The early clinical picture is dominated by cerebellar dysfunction due to the widespread neurodegeneration of Purkinje cells [7, 10]. Head and truncal ataxia typically develop by 3 years of age, progressively worsening with gait abnormalities [7, 11]. Basal ganglia dysfunction emerges in the later stages of the disease, manifesting as hypotonia, tremor, and choreoathetosis [10]. Abnormal eye movements are also characteristic, and peripheral neuropathy with axonal degeneration may occur by the third decade of life [14, 16].

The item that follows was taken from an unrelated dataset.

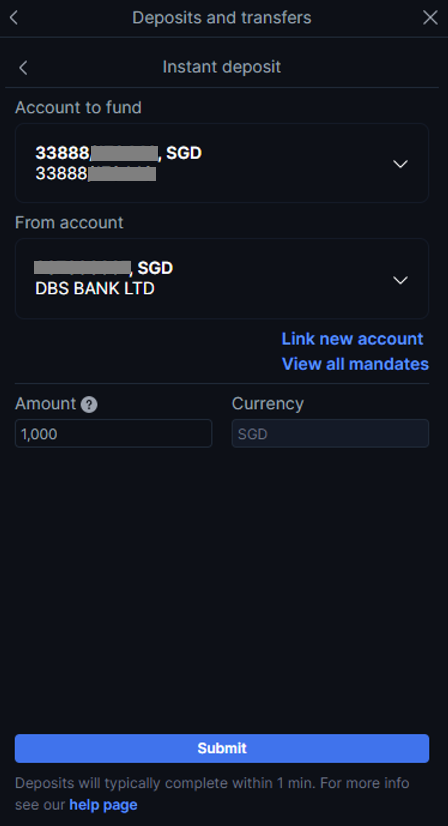Click the Amount label text
Screen dimensions: 448x826
coord(46,404)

Neuroimaging studies reveal progressive cerebellar atrophy, first involving the superior vermis and lateral aspects of the cerebellar hemispheres [7–9, 11, 12]. Other findings include lymphoid and thymic hypoplasia, and recurrent middle ear and sinonasal infections [9].
Ataxia-telangiectasia-like disorder (ATLD) is a genomic instability syndrome that shares phenotypic features with AT but is caused by homozygous or compound heterozygous MRE11A gene mutations [45]. Affected patients do not show telangiectasias, immunodeficiency is mild or absent, and the neurologic symptoms have a later onset and slower progression than in AT [7].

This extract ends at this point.